_Instruction:_ Reproduce the entries word for word, from the line containing "Locate an element" through the end of the entries, including both ends. Leave the pictures out.

_Extracted material:_
___

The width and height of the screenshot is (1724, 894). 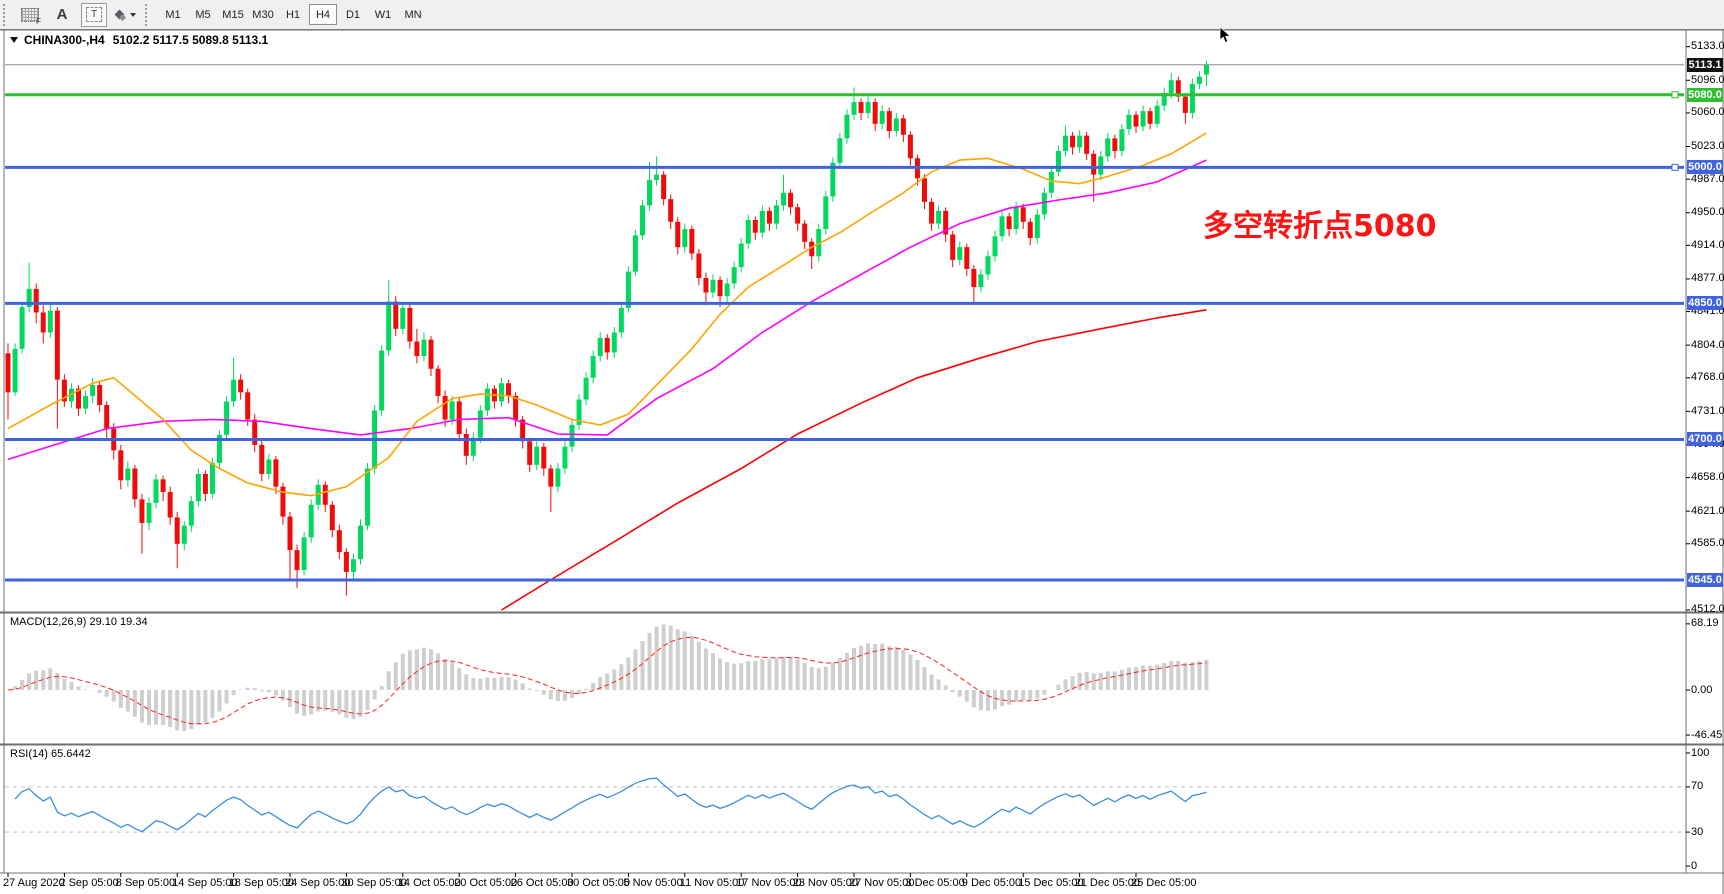 What do you see at coordinates (1705, 580) in the screenshot?
I see `level-price-badge: 4545.0` at bounding box center [1705, 580].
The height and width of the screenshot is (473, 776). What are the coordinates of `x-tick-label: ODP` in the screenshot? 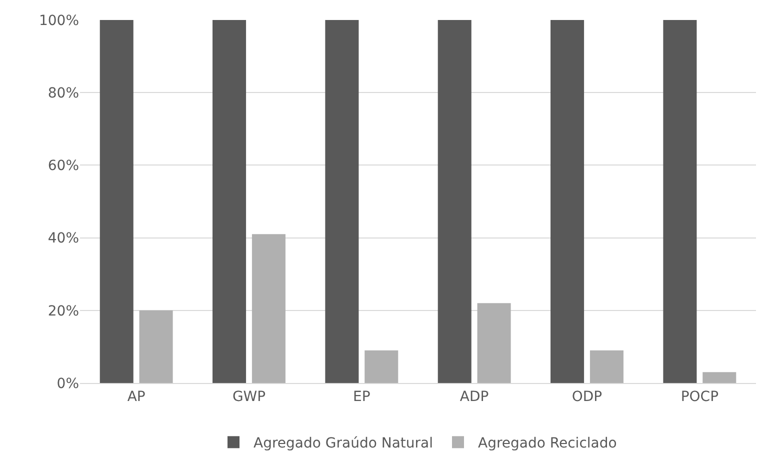 It's located at (587, 396).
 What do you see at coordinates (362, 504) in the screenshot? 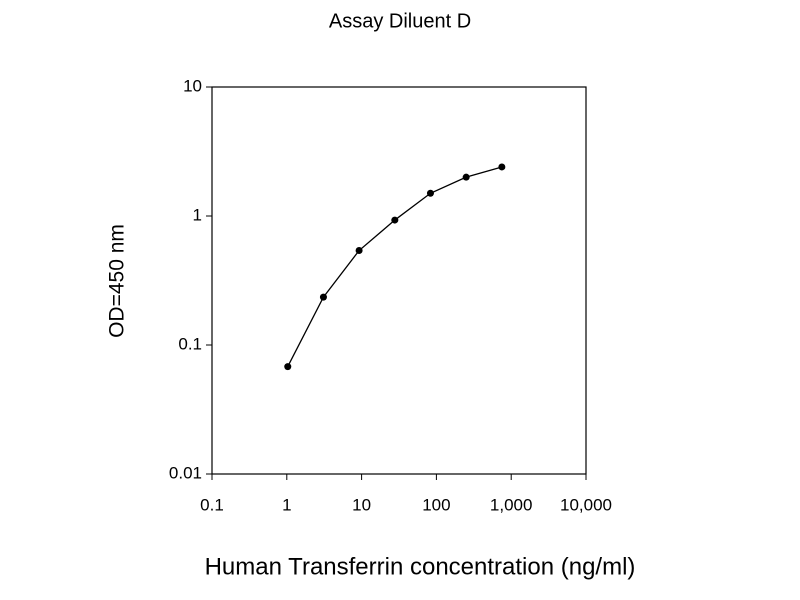
I see `x-tick-label: 10` at bounding box center [362, 504].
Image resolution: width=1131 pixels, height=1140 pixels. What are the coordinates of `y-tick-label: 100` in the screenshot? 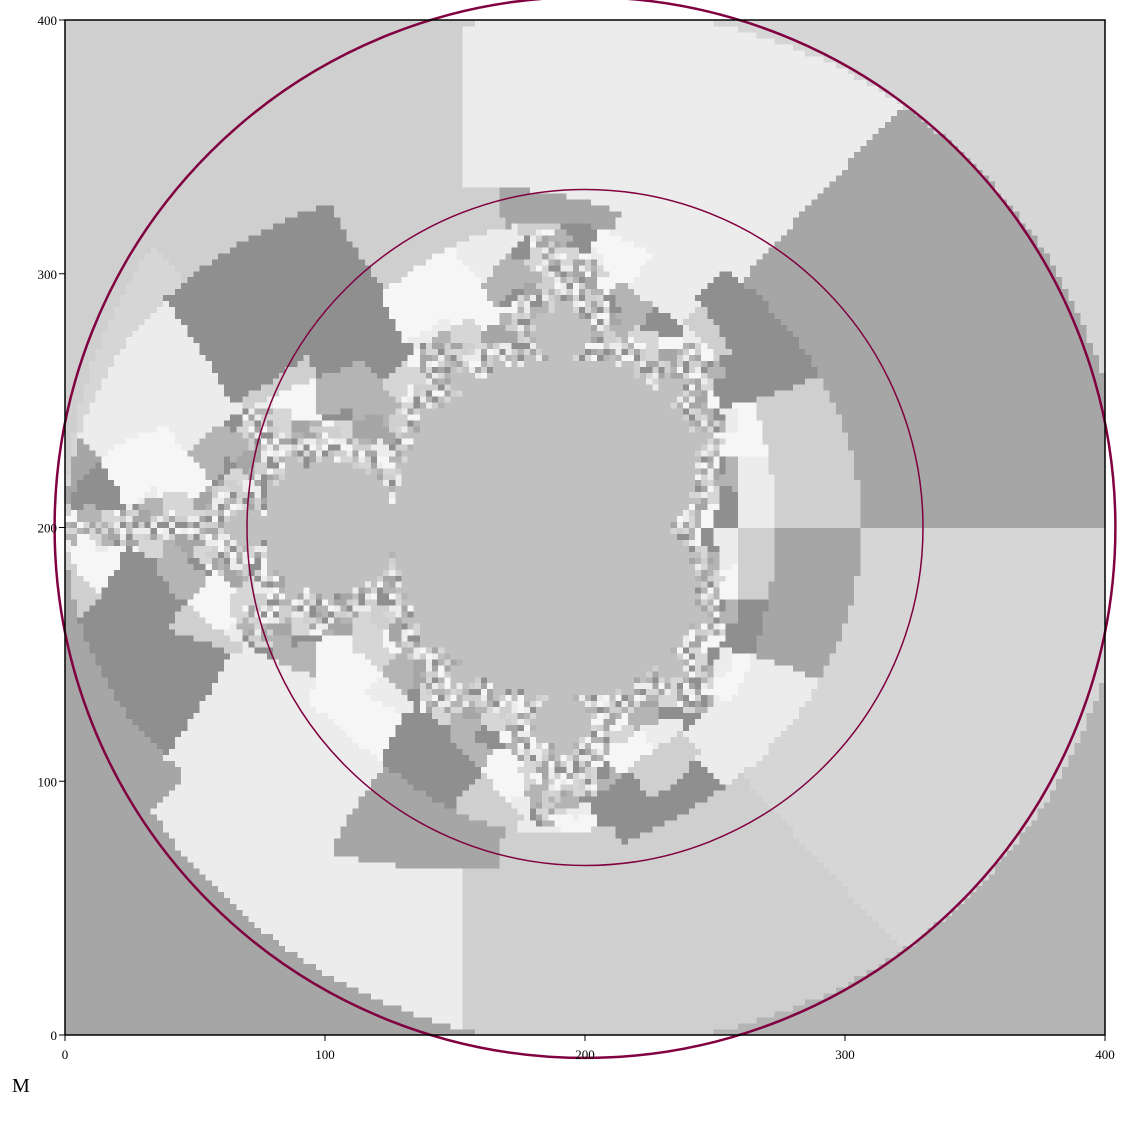 It's located at (48, 782).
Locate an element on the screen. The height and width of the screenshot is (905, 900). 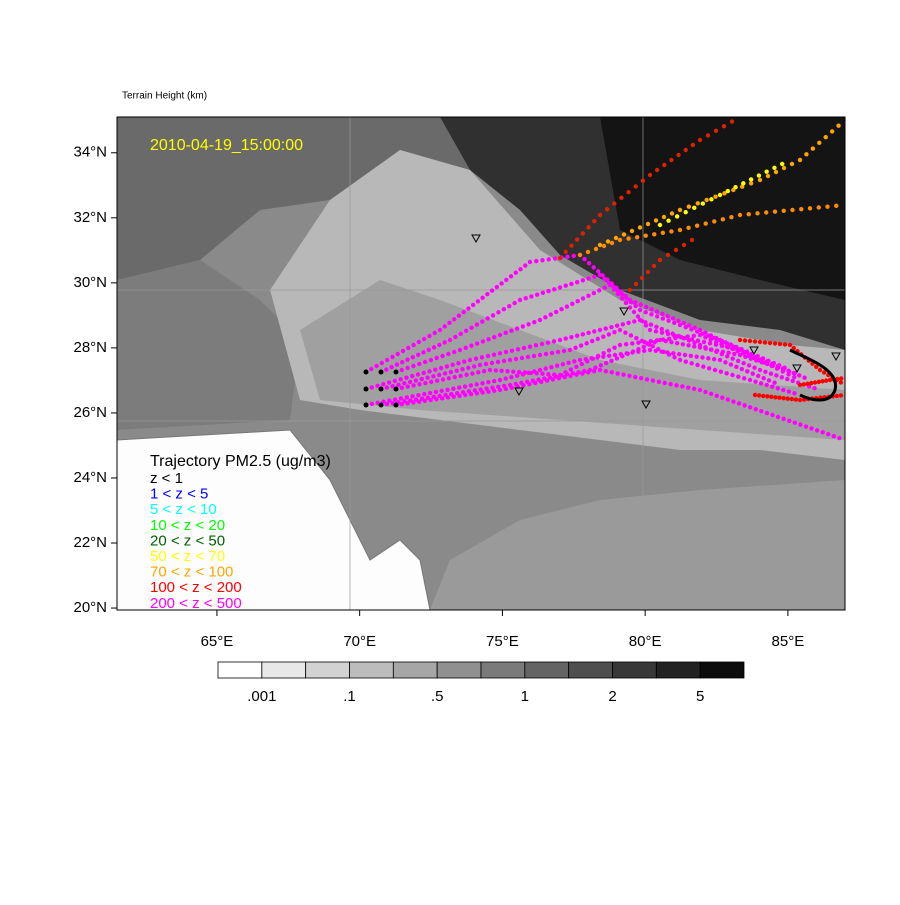
timestamp: 2010-04-19_15:00:00 is located at coordinates (226, 146).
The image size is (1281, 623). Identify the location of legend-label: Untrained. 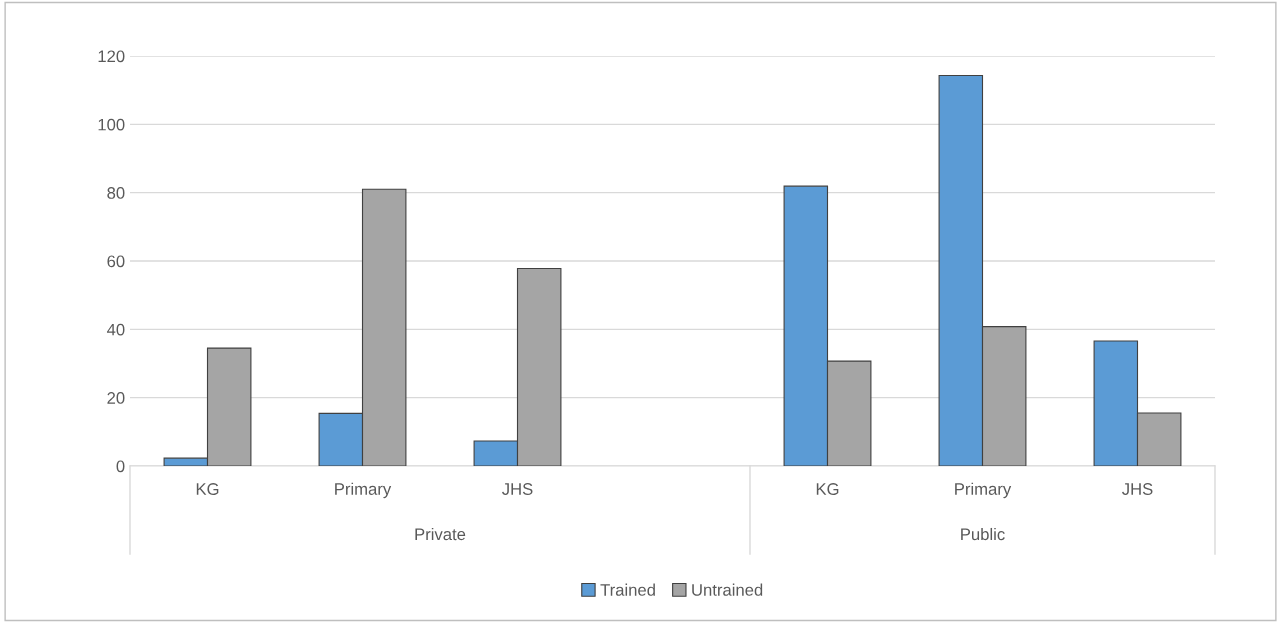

___

_Exercise output:_
Locate an element on the screen. The height and width of the screenshot is (905, 900). 
timestamp: 2010-04-19_15:00:00 is located at coordinates (226, 146).
The image size is (1281, 623). Identify the location of legend-label: Untrained. 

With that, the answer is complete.